How to complete this task:
Retype all of the data. Every line must match exactly.

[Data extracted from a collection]
================================

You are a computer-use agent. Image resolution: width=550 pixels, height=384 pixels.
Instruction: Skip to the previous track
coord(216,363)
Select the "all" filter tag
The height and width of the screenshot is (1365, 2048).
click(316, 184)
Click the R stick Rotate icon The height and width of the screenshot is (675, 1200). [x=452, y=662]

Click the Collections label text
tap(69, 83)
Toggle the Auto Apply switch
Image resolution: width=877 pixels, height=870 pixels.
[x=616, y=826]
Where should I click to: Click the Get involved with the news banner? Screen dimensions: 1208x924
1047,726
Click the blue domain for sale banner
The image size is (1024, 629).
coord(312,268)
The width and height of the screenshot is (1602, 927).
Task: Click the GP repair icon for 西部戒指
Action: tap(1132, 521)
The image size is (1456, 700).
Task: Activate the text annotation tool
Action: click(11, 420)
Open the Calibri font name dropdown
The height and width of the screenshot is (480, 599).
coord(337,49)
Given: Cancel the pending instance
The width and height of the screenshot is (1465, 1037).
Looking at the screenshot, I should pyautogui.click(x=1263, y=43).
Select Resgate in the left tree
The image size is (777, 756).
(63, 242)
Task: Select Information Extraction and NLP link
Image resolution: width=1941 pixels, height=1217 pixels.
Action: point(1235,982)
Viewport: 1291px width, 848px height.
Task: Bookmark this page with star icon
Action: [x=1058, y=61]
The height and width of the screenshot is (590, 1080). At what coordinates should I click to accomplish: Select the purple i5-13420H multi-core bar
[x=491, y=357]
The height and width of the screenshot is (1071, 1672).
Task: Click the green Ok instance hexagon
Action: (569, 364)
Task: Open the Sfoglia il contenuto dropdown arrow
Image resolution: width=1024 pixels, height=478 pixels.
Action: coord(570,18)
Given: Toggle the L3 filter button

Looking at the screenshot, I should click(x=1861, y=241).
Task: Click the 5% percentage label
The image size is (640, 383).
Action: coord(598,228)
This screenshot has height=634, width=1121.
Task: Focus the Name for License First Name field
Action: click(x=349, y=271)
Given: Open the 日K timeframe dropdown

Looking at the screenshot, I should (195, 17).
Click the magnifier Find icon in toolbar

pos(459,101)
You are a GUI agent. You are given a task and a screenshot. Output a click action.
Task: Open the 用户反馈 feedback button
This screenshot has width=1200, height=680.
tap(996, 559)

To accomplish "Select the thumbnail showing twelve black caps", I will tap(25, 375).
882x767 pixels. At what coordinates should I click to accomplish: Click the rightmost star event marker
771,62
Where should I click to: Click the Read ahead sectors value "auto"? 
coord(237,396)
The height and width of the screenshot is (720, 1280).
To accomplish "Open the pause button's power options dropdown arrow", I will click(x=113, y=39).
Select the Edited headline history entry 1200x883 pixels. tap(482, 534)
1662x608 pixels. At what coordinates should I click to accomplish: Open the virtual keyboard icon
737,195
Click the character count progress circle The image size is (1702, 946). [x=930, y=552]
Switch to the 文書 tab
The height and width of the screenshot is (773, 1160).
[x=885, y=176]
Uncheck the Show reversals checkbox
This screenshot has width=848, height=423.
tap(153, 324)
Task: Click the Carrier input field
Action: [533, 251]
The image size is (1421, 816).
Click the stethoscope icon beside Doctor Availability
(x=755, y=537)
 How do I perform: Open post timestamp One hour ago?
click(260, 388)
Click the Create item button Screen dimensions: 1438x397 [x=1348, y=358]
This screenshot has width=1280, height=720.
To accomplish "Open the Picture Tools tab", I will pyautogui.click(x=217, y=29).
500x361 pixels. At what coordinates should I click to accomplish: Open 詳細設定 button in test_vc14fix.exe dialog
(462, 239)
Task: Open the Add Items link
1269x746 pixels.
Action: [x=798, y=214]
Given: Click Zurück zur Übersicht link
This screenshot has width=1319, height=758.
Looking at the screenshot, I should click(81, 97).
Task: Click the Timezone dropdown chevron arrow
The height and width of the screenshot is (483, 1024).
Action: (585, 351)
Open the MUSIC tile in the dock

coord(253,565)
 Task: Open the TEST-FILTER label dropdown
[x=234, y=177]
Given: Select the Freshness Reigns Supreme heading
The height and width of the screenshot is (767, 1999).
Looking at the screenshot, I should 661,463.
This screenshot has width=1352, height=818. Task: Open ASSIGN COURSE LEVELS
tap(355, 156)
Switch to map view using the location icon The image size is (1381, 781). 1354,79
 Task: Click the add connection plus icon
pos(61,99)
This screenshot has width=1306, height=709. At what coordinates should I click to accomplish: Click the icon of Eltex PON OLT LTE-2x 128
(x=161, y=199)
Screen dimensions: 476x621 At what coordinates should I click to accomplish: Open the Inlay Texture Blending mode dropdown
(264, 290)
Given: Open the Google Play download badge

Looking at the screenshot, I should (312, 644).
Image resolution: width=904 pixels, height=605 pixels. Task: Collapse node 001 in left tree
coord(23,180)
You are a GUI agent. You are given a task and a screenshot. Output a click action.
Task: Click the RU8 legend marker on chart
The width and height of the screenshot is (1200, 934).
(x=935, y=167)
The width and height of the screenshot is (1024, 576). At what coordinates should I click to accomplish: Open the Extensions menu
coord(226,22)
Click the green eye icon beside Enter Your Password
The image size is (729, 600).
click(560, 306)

================================

Exercise answer:
You are a computer-use agent. Image resolution: width=550 pixels, height=384 pixels.
Instruction: Skip to the previous track
coord(216,363)
Select the "all" filter tag
The height and width of the screenshot is (1365, 2048).
click(316, 184)
Click the R stick Rotate icon The height and width of the screenshot is (675, 1200). [x=452, y=662]

Click the Collections label text
tap(69, 83)
Toggle the Auto Apply switch
Image resolution: width=877 pixels, height=870 pixels.
[x=616, y=826]
Where should I click to: Click the Get involved with the news banner? Screen dimensions: 1208x924
1047,726
Click the blue domain for sale banner
The image size is (1024, 629).
coord(312,268)
The width and height of the screenshot is (1602, 927).
Task: Click the GP repair icon for 西部戒指
Action: tap(1132, 521)
The image size is (1456, 700).
Task: Activate the text annotation tool
Action: click(11, 420)
Open the Calibri font name dropdown
The height and width of the screenshot is (480, 599).
coord(337,49)
Given: Cancel the pending instance
The width and height of the screenshot is (1465, 1037).
Looking at the screenshot, I should pyautogui.click(x=1263, y=43).
Select Resgate in the left tree
The image size is (777, 756).
(63, 242)
Task: Select Information Extraction and NLP link
Image resolution: width=1941 pixels, height=1217 pixels.
Action: point(1235,982)
Viewport: 1291px width, 848px height.
Task: Bookmark this page with star icon
Action: [x=1058, y=61]
The height and width of the screenshot is (590, 1080). At what coordinates should I click to accomplish: Select the purple i5-13420H multi-core bar
[x=491, y=357]
The height and width of the screenshot is (1071, 1672).
Task: Click the green Ok instance hexagon
Action: (569, 364)
Task: Open the Sfoglia il contenuto dropdown arrow
Image resolution: width=1024 pixels, height=478 pixels.
Action: coord(570,18)
Given: Toggle the L3 filter button

Looking at the screenshot, I should click(x=1861, y=241).
Task: Click the 5% percentage label
The image size is (640, 383).
Action: coord(598,228)
This screenshot has height=634, width=1121.
Task: Focus the Name for License First Name field
Action: click(x=349, y=271)
Given: Open the 日K timeframe dropdown

Looking at the screenshot, I should (195, 17).
Click the magnifier Find icon in toolbar

pos(459,101)
You are a GUI agent. You are given a task and a screenshot. Output a click action.
Task: Open the 用户反馈 feedback button
This screenshot has width=1200, height=680.
tap(996, 559)

To accomplish "Select the thumbnail showing twelve black caps", I will tap(25, 375).
882x767 pixels. At what coordinates should I click to accomplish: Click the rightmost star event marker
771,62
Where should I click to: Click the Read ahead sectors value "auto"? 
coord(237,396)
The height and width of the screenshot is (720, 1280).
To accomplish "Open the pause button's power options dropdown arrow", I will click(x=113, y=39).
Select the Edited headline history entry 1200x883 pixels. tap(482, 534)
1662x608 pixels. At what coordinates should I click to accomplish: Open the virtual keyboard icon
737,195
Click the character count progress circle The image size is (1702, 946). [x=930, y=552]
Switch to the 文書 tab
The height and width of the screenshot is (773, 1160).
[x=885, y=176]
Uncheck the Show reversals checkbox
This screenshot has width=848, height=423.
tap(153, 324)
Task: Click the Carrier input field
Action: [533, 251]
The image size is (1421, 816).
Click the stethoscope icon beside Doctor Availability
(x=755, y=537)
 How do I perform: Open post timestamp One hour ago?
click(260, 388)
Click the Create item button Screen dimensions: 1438x397 [x=1348, y=358]
This screenshot has width=1280, height=720.
To accomplish "Open the Picture Tools tab", I will pyautogui.click(x=217, y=29).
500x361 pixels. At what coordinates should I click to accomplish: Open 詳細設定 button in test_vc14fix.exe dialog
(462, 239)
Task: Open the Add Items link
1269x746 pixels.
Action: [x=798, y=214]
Given: Click Zurück zur Übersicht link
This screenshot has width=1319, height=758.
Looking at the screenshot, I should click(81, 97).
Task: Click the Timezone dropdown chevron arrow
The height and width of the screenshot is (483, 1024).
Action: (585, 351)
Open the MUSIC tile in the dock

coord(253,565)
 Task: Open the TEST-FILTER label dropdown
[x=234, y=177]
Given: Select the Freshness Reigns Supreme heading
The height and width of the screenshot is (767, 1999).
Looking at the screenshot, I should 661,463.
This screenshot has width=1352, height=818. Task: Open ASSIGN COURSE LEVELS
tap(355, 156)
Switch to map view using the location icon The image size is (1381, 781). 1354,79
 Task: Click the add connection plus icon
pos(61,99)
This screenshot has width=1306, height=709. At what coordinates should I click to accomplish: Click the icon of Eltex PON OLT LTE-2x 128
(x=161, y=199)
Screen dimensions: 476x621 At what coordinates should I click to accomplish: Open the Inlay Texture Blending mode dropdown
(264, 290)
Given: Open the Google Play download badge

Looking at the screenshot, I should (312, 644).
Image resolution: width=904 pixels, height=605 pixels. Task: Collapse node 001 in left tree
coord(23,180)
You are a GUI agent. You are given a task and a screenshot. Output a click action.
Task: Click the RU8 legend marker on chart
The width and height of the screenshot is (1200, 934).
(x=935, y=167)
The width and height of the screenshot is (1024, 576). At what coordinates should I click to accomplish: Open the Extensions menu
coord(226,22)
Click the green eye icon beside Enter Your Password
The image size is (729, 600).
click(560, 306)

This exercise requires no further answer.